Laparoscopic Sleeve Gastrectomy (LSG): Essentially a restrictive procedure. It involves cutting and stapling 75% of the stomach and leaving in place 25%(70ml) of gastric tube along the lesser curvature of the stomach. It also decreases appetite as with the removal of fundus of stomach ,the appetite stimulating Ghrelin hormone is also removed. This is an irreversible procedure but it does not require frequent follow up in the OPD. LSG  is being increasingly favoured as a stand alone procedure internationally. The evidence has indicated that LSG provides satisfactory weight loss with minimal morbidity and mortality. LSG also improves co-morbidities such as diabetes and hypertension.
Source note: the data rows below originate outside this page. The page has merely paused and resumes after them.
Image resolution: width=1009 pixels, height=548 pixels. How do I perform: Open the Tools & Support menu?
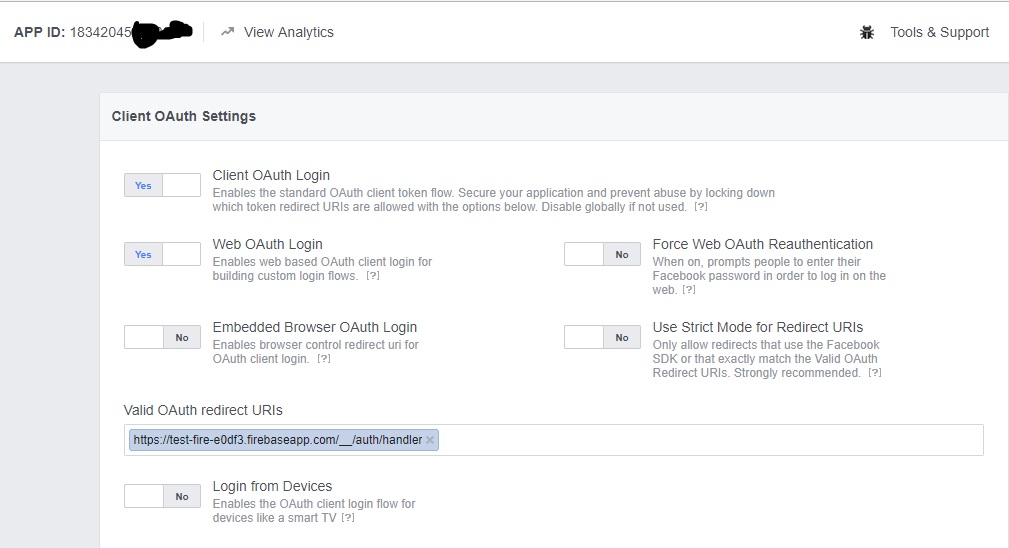coord(939,32)
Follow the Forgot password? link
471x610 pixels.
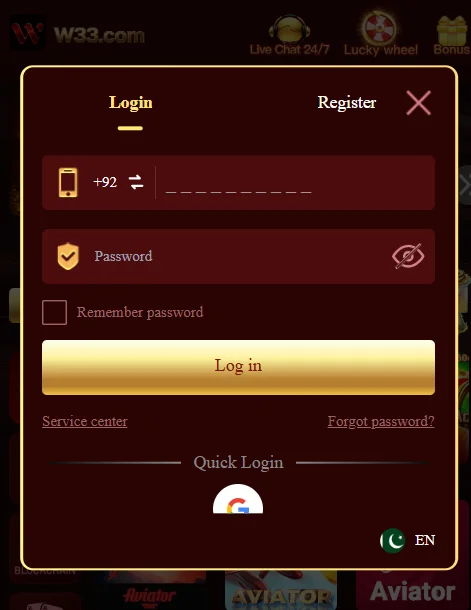[x=381, y=421]
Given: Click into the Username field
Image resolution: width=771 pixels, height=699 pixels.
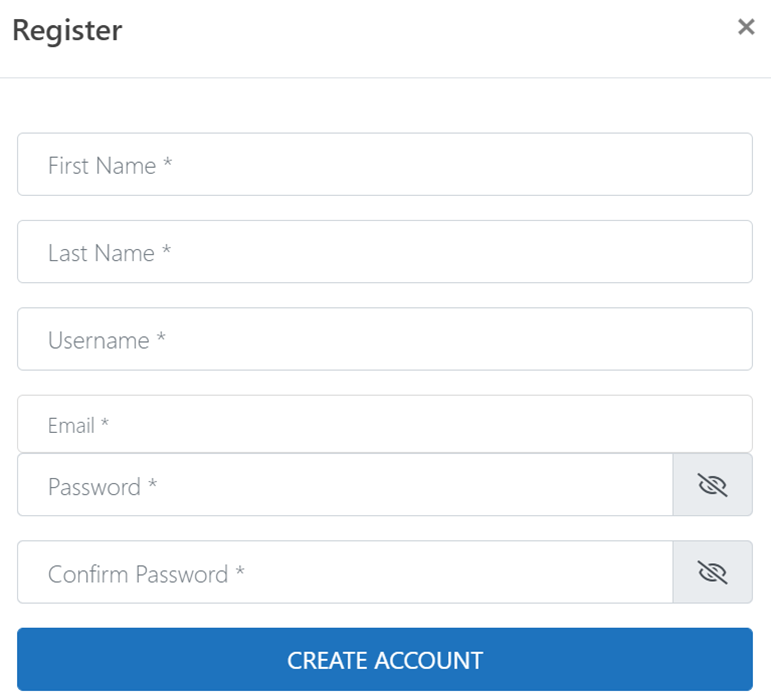Looking at the screenshot, I should coord(385,339).
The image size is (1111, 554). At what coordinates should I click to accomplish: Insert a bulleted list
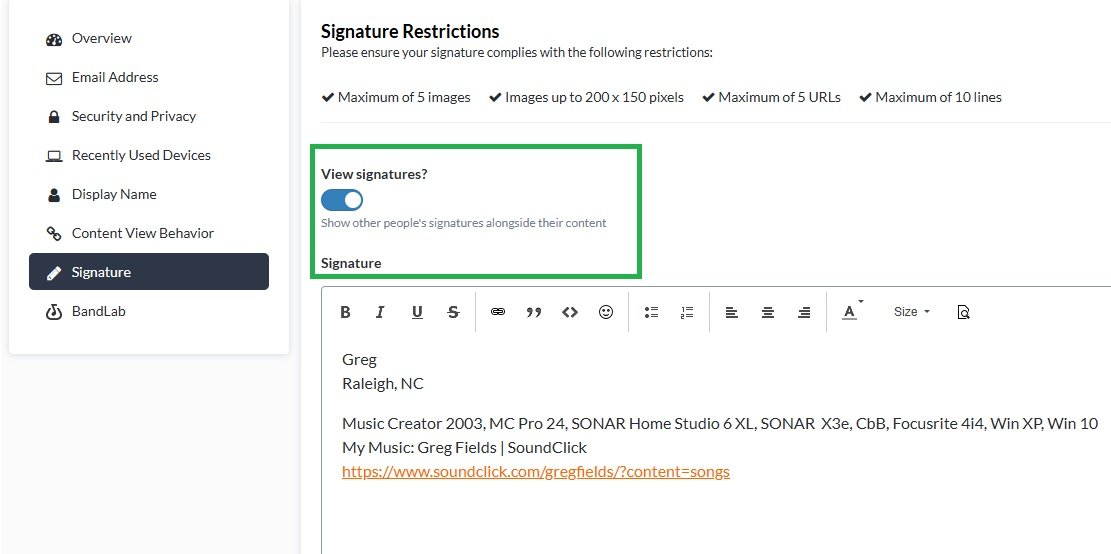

Laparoscopic Gastric By-Pass(LRYGB) :
This is a combination of restrictive and malabsorptive procedure. In this procedure a small stomach pouch(30cc) is created by stapling and then a large length of small intestine(150cms) is bypassed to join with the stomach pouch. It therefore restricts the intake of food and also produces higher levels of malabsorption . Compared to the other two procedures long term weight loss(10 years and beyond) is more and resolution of Type2 Diabetes is better in this procedure. It is a major surgery and therefore has more complication rate along with certain nutritional deficiencies eg. Iron deficiency, Vitamin B12 deficiency and Calcium deficiency.

Metabolic Surgery(MGB) : Mini gastric bypass involves making of a long narrow tube of the stomach along its right border, the lesser curvature. A loop of the small gut is brought up and hooked to this tube at about 180 cms from the start of the small intestine. The MGB has been suggested as an alternative to the LRYGB due to the simplicity of its construction, which reduces the challenges of Bariatric surgery. There are few proponents of MGB and minimum data available to compare the long term weight loss & resolution of co-morbidities vis a vis an LRYGB .

Health Benefits of Bariatric Surgery:
• Hyperlipidemia is corrected in over 70% of patients.
• Essential hypertension is relieved in over 70% of patients, and medication requirements are usually reduced in the remainder.
• Obstructive sleep apnea is markedly improved with weight loss and bariatric surgery may be curative for sleep apnea. Snoring also improves in most patients.
• Type 2 diabetes is reversed in up to 90% of patients usually leading to a normal blood sugar without medication, sometimes within days of surgery.
• Gastroesophageal reflux disease is relieved in almost all patients.
• Venous thromboembolic disease signs such as leg swelling are typically alleviated.
• Lower back pain and joint pain are typically relieved or improved in nearly all patients.

A study in a large comparative series of patients showed an 89% reduction in mortality over the five years following surgery, compared to a non-surgically treated group of patients.

Concurrently, most patients are able to enjoy greater participation in family and social activities

LIFE AFTER SURGERY:

Diet: Some of the generally accepted post surgical guidelines are:
• Chew thoroughly
• Not to drink fluids while eating.
• Omit desserts.
• Omit carbonated drinks.
• Avoid alcohol.
• Limit snacking between meals.

To gain the maximum benefit from this physiology, it is important that the patient eat only at mealtimes, 5 to 6 small meals daily, and not graze between meals, which can effectively "bypass the bypass". Concentration on obtaining 80–100 g of daily protein is necessary. This requires a change in eating behavior and alteration of long-acquired habits for finding food.

Going back to work: Most patients return to full pre surgery levels of activity within two weeks. In conclusion surgery combined with behavioural modification, is currently the only proven method of achieving long-term weight loss along with resolution of co-morbidities for the morbidly obese.